Ref.: https://github.com/JuliaLang/julia/issues/4345, https://groups.google.com/forum/#!msg/julia-users/p5-lVNlDC8U/6PYcvvsg29UJ

tknopp commented 9 years ago

@nalimilan: Gtk has a dynamic property system its not about getters/setters.

nalimilan commented 9 years ago

@tknopp Ah, OK, indeed. But for most common properties you have a (fast) getter/setter function, plus the dynamic property. So would you recommend using the getter/setter function when available, and the field overloading syntax only for properties that don't have one? Sounds fine to me -- but it's good to have a clear policy about this IMHO.

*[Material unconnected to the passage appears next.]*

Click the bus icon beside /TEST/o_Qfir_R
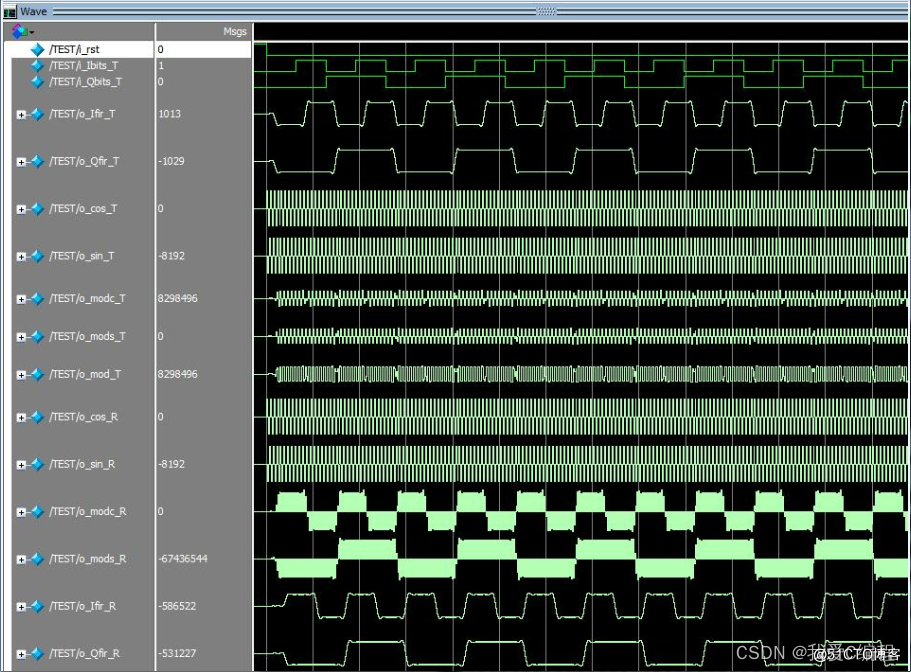click(x=36, y=653)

StefanKarpinski commented 9 years ago

In my view at this point (and I think we need to experiment with this a bit to figure out the right rules), f(x) is better when f makes sense as a general standalone concept like "length" while x.f should be used when f is not really independent of x. To try to fit my previous example into that, it's not really useful to have a generic step function since most vectors and collections don't have any kind of notion of step – it only makes sense when you have a range of some kind. Thus, it's ok to have x.step be the way to get the step of a range x. It's a bit of a judgement call, but I guess life is full of those.

GlenHertz commented 9 years ago

I don't like .. as it doesn't convey direct access to me. How about foo.bar. The extra dot at the end pins it to be direct access.

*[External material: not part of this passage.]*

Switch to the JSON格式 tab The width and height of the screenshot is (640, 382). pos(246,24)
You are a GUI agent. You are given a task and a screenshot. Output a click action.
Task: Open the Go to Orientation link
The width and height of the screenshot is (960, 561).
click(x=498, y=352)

simonbyrne commented 9 years ago

Could also pick a unicode symbol: we still have lots of those left...

StefanKarpinski commented 9 years ago

@GlenHertz, that doesn't really work if you have to chain field accesses.

@simonbyrne, I'm generally against having anything in the core language or standard library that requires the use of Unicode. Allowing it is one thing, forcing people to use it is another entirely.

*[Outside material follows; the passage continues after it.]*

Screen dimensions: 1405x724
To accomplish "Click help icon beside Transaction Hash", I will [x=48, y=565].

johnmyleswhite commented 9 years ago

In my view at this point (and I think we need to experiment with this a bit to figure out the right rules), f(x) is better when f makes sense as a general standalone concept like "length" while x.f should be used when f is not really independent of x.

My personal rule for using this feature is going to be: only use this for language interop or for things that are either "almost fields" or "augmented fields". For example, I might use this to update a cache that depends on the value of all of the fields in a type.

One big question I have about this feature: how does this interact with type inference? It seems like you're about to define a function getfield(x::T, s::Symbol) that produces differently typed output for different values of s. Does that only work because getfield is magical? Can you redefine the output of getfield(x, s) for fixed x and s at any point in a program? If so, how does that mesh with the inability to redefine a type?

StefanKarpinski commented 9 years ago

It seems like you're about to define a function getfield(x::T, s::Symbol) that produces differently typed output for different values of s.

That's why the plan is to express this as getfield{s}(x::T, f::Field{s}) where s is a symbol.